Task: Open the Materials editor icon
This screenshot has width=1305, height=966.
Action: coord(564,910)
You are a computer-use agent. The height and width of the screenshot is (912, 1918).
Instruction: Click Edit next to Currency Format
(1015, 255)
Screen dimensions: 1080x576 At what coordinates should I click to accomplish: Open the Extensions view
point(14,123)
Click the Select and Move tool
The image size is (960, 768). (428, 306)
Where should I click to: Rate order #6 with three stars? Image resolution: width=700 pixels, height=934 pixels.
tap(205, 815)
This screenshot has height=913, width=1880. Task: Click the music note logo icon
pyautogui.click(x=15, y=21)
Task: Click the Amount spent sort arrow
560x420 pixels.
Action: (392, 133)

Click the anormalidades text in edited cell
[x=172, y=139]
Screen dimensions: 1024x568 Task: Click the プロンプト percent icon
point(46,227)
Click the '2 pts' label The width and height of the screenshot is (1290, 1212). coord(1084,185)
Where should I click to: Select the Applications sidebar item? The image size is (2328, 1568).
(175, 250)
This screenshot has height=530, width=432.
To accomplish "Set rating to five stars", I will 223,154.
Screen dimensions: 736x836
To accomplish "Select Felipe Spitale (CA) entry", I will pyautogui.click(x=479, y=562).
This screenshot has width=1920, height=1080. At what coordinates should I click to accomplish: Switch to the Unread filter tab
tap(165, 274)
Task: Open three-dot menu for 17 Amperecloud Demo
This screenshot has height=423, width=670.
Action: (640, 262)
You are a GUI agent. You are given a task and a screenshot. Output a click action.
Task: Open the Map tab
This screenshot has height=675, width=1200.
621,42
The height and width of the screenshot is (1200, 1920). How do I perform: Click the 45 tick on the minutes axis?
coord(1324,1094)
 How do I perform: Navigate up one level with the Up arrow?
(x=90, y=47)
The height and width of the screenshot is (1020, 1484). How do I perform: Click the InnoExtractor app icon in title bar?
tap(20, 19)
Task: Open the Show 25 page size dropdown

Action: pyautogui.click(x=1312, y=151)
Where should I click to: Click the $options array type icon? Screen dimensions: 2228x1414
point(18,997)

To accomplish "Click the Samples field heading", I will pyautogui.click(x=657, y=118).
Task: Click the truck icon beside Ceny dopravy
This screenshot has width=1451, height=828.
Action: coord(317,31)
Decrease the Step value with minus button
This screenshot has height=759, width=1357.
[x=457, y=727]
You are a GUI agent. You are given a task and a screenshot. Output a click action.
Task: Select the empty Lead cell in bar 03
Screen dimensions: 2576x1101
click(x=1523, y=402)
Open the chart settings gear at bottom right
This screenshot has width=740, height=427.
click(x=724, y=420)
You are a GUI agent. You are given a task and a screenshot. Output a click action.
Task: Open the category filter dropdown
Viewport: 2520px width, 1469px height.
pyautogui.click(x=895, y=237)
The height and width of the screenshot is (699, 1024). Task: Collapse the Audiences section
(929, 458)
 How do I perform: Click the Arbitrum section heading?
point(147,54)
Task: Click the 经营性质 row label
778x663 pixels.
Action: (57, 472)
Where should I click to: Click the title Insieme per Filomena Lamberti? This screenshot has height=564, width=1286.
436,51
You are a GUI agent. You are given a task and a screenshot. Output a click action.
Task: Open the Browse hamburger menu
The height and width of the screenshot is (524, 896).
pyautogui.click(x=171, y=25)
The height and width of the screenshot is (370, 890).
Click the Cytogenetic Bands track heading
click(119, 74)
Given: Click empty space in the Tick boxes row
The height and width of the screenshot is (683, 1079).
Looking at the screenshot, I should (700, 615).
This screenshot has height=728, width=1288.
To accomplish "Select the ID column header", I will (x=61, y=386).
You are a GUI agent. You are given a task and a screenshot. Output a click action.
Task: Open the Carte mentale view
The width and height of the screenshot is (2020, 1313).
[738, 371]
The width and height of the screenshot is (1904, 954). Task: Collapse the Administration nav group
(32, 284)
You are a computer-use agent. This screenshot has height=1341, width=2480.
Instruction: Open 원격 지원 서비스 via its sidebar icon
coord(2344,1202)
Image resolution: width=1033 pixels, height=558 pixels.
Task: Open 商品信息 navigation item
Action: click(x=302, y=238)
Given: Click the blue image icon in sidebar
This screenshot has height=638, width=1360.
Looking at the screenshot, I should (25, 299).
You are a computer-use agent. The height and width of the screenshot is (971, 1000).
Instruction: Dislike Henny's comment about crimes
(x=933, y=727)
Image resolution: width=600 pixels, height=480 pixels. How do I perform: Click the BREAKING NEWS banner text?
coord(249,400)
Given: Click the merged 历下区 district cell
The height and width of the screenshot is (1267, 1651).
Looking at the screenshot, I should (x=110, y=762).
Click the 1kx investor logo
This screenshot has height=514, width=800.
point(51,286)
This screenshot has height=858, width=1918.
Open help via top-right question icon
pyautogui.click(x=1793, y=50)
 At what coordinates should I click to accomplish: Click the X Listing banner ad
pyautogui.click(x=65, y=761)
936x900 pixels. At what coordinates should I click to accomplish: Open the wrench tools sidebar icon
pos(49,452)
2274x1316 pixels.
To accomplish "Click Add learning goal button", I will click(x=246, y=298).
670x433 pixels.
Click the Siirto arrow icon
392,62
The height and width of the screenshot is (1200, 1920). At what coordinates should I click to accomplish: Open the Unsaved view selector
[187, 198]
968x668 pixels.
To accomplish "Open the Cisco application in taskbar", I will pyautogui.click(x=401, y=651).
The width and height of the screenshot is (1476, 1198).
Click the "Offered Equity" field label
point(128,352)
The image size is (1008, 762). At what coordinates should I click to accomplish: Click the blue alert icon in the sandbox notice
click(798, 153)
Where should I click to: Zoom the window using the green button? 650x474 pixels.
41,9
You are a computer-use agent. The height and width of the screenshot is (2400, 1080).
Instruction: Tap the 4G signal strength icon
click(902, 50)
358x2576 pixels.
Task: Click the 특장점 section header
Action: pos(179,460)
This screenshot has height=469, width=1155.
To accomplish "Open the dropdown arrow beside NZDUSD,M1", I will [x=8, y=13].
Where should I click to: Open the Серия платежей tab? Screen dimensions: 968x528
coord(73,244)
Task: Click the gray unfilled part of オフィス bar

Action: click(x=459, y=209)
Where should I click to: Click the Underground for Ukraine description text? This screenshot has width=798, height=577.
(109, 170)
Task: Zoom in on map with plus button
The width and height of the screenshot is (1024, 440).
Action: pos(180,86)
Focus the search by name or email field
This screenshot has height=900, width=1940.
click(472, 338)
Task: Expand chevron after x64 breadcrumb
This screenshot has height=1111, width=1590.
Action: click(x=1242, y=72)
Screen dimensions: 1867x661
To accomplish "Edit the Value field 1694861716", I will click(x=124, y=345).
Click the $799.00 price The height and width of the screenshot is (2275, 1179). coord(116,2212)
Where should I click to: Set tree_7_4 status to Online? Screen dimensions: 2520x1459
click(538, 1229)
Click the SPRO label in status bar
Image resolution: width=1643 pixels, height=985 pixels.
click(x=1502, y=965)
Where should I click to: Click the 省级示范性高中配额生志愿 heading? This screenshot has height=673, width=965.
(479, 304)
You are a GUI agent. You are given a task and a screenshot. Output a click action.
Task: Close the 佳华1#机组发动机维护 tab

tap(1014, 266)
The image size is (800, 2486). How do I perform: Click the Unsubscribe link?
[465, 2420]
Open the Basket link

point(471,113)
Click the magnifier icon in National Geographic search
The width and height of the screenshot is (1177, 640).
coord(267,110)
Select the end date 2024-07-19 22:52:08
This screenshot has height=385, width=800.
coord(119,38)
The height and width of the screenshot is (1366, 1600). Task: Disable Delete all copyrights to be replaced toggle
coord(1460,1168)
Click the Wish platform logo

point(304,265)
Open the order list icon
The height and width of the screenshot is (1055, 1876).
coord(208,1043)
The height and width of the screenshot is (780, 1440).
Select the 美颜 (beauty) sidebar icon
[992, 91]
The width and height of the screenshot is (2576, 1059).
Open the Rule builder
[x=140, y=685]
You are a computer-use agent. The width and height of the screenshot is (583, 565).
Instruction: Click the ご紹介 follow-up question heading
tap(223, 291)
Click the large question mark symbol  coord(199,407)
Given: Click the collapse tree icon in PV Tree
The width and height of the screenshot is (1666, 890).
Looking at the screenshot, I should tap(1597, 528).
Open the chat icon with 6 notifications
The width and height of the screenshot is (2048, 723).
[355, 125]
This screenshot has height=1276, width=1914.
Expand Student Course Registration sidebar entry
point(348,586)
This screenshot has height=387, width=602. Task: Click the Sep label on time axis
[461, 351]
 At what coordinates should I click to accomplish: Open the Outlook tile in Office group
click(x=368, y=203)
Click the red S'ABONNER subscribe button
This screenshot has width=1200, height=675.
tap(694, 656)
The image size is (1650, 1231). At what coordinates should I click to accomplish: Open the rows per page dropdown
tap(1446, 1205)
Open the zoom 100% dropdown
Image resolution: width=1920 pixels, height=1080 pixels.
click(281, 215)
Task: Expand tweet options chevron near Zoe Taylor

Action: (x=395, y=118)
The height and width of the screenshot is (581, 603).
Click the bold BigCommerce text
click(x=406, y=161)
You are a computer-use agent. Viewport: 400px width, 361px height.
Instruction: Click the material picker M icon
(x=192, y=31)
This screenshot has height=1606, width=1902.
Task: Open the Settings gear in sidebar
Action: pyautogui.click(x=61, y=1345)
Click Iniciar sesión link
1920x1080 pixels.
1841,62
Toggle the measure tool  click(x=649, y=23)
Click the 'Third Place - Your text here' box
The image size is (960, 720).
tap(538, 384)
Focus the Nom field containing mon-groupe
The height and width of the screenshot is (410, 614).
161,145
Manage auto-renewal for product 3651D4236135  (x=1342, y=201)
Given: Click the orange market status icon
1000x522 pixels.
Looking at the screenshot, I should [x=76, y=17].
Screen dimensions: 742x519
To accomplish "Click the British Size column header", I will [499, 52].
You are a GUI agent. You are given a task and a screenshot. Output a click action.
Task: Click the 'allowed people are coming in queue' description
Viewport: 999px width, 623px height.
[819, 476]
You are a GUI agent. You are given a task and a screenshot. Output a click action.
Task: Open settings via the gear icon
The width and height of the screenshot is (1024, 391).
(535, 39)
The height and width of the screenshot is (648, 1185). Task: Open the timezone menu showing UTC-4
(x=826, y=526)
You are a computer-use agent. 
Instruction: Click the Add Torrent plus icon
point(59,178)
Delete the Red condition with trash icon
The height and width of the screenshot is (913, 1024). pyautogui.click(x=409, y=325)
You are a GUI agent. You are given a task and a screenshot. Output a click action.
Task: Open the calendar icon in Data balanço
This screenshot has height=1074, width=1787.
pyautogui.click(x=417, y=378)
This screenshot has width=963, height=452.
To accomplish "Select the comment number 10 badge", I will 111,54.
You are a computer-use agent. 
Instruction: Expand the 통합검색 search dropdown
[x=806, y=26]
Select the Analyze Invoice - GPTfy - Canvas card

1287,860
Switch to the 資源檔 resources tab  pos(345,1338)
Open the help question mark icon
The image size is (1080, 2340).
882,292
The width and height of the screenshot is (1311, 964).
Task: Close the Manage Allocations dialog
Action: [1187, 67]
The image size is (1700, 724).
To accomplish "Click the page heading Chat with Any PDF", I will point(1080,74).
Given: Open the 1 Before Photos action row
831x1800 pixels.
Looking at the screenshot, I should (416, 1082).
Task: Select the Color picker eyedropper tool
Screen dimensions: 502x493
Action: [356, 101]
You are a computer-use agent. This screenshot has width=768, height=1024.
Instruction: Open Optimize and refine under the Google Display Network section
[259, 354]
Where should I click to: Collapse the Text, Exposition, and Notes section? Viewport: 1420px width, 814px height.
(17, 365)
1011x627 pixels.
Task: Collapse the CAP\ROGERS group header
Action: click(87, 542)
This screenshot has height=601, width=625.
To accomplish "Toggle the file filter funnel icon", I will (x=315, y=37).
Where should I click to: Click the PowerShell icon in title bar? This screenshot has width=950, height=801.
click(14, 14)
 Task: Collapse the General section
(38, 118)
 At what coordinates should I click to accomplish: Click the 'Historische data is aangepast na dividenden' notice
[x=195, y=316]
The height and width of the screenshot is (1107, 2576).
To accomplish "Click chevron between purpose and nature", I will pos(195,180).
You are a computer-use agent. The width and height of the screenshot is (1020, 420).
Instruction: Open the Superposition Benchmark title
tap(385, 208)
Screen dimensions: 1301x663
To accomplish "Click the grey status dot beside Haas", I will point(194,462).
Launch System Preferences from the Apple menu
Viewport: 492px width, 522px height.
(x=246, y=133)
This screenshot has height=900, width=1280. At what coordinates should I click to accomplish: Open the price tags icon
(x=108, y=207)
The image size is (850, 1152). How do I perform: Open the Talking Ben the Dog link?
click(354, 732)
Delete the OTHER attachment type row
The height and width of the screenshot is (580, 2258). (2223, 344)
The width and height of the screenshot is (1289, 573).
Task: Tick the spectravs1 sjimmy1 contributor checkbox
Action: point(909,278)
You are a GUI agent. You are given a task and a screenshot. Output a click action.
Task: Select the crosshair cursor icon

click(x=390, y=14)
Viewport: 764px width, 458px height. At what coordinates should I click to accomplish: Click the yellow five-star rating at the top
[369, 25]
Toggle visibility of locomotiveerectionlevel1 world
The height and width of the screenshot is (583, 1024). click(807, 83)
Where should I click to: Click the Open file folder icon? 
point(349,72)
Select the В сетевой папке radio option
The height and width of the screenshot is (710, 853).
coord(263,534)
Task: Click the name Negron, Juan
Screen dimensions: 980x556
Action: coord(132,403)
= = = = = = =
Copy out the material from its first line through the line that contains "point(46,227)", and reproduce every line without changes.

### ANSWER TO THIS EXERCISE
Task: Open the Materials editor icon
This screenshot has width=1305, height=966.
Action: coord(564,910)
You are a computer-use agent. The height and width of the screenshot is (912, 1918).
Instruction: Click Edit next to Currency Format
(1015, 255)
Screen dimensions: 1080x576 At what coordinates should I click to accomplish: Open the Extensions view
point(14,123)
Click the Select and Move tool
The image size is (960, 768). (428, 306)
Where should I click to: Rate order #6 with three stars? Image resolution: width=700 pixels, height=934 pixels.
tap(205, 815)
This screenshot has height=913, width=1880. Task: Click the music note logo icon
pyautogui.click(x=15, y=21)
Task: Click the Amount spent sort arrow
560x420 pixels.
Action: (392, 133)

Click the anormalidades text in edited cell
[x=172, y=139]
Screen dimensions: 1024x568 Task: Click the プロンプト percent icon
point(46,227)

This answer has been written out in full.